Work order:
Return the run of lines below that opens with the line containing "The height and width of the screenshot is (813, 1674)." and closes with the line containing "Task: Create alert from query bell icon", keeping each one exact.

Extracted data:
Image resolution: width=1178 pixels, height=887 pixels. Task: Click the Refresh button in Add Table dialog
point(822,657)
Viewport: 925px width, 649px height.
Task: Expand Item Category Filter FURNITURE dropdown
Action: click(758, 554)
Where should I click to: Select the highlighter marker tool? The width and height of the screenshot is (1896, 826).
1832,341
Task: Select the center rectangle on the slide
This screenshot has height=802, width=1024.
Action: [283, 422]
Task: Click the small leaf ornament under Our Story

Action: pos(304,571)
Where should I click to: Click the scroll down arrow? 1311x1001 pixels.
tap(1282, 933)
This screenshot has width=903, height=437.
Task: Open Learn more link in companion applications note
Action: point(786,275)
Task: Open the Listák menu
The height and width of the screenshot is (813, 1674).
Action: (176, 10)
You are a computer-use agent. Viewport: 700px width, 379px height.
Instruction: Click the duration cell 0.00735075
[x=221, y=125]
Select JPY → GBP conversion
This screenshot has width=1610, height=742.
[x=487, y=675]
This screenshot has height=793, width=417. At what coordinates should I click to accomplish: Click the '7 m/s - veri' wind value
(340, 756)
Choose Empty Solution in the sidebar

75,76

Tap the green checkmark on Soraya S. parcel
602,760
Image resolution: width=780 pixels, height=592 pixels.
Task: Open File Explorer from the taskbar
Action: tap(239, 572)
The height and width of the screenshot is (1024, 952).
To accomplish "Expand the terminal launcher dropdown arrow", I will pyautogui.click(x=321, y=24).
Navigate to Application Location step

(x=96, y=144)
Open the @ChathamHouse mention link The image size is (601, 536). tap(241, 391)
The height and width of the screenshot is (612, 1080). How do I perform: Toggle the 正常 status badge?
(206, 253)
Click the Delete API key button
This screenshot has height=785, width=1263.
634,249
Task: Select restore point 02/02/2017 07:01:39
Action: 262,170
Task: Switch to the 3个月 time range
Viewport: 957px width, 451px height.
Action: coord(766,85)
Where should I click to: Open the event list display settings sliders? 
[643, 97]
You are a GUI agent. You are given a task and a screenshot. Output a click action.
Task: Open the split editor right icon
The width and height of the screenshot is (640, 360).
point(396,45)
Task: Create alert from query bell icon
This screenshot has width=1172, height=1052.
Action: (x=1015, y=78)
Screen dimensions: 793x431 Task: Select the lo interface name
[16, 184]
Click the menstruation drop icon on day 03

Solution:
The height and width of the screenshot is (813, 1674).
Action: (176, 10)
You are a computer-use agent. Viewport: 700px width, 379px height.
Instruction: Click the duration cell 0.00735075
[x=221, y=125]
Select JPY → GBP conversion
This screenshot has width=1610, height=742.
[x=487, y=675]
This screenshot has height=793, width=417. At what coordinates should I click to accomplish: Click the '7 m/s - veri' wind value
(340, 756)
Choose Empty Solution in the sidebar

75,76

Tap the green checkmark on Soraya S. parcel
602,760
Image resolution: width=780 pixels, height=592 pixels.
Task: Open File Explorer from the taskbar
Action: tap(239, 572)
The height and width of the screenshot is (1024, 952).
To accomplish "Expand the terminal launcher dropdown arrow", I will pyautogui.click(x=321, y=24).
Navigate to Application Location step

(x=96, y=144)
Open the @ChathamHouse mention link The image size is (601, 536). tap(241, 391)
The height and width of the screenshot is (612, 1080). How do I perform: Toggle the 正常 status badge?
(206, 253)
Click the Delete API key button
This screenshot has height=785, width=1263.
634,249
Task: Select restore point 02/02/2017 07:01:39
Action: 262,170
Task: Switch to the 3个月 time range
Viewport: 957px width, 451px height.
Action: coord(766,85)
Where should I click to: Open the event list display settings sliders? 
[643, 97]
You are a GUI agent. You are given a task and a screenshot. Output a click action.
Task: Open the split editor right icon
The width and height of the screenshot is (640, 360).
point(396,45)
Task: Create alert from query bell icon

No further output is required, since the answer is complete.